The problem comes from the way implicit arguments are refined: An implicit is refined as a meta-variable depending on the entire local context. In this case, the local context will include w, so the pattern will be refined as ?y[w] ∗ ?z[w] w (assuming no other variables appear in the local context). When unifying the pattern with the desired occurrence of the ∗ operator we obtain the problem:
?z[w] w ≈ w + u
As we saw in Example 4.1, this equation does not have a most general unifier.
Other issues: The remaining 14 lines have other issues, and in most cases they require attention from an Ssreflect expert to identify the origin of the problem.

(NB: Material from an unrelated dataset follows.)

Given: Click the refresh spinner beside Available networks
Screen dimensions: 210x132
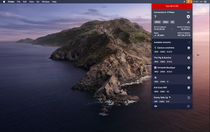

There are two possible solutions to solve these problems: (1) to modify the Ssreflect library to avoid these dependencies (to solve the first two cases), and the refiner to avoid creating spurious dependencies (to solve the third and fourth cases), or (2) to extend the class of problems handled by the unification algorithm. The former solution is out of the scope of this work, although we plan to explore it in the near future. We are convinced that it is not the role of the unification algorithm to decide which dependencies should be ignored. Nevertheless, in the following section (§4.5) we explore the second solution, obtaining very good results.
4.4.1 Performance
We have not yet looked into improving the performance of the algorithm. Our prelimi-nary findings show that compiling the whole Ssreflect library takes about 35% more time with our algorithm than with the original algorithm of Coq. Note that our algorithm performs more checks than the original algorithm (e.g., the hypotheses inside the grey box in Lam-η). We are certain that, with a careful profiling of the algorithm, we will detect major issues, and bring the compilation time closer to the current algorithm.
In the long term, we aim to find ways to drastically improve the performance of the algorithm.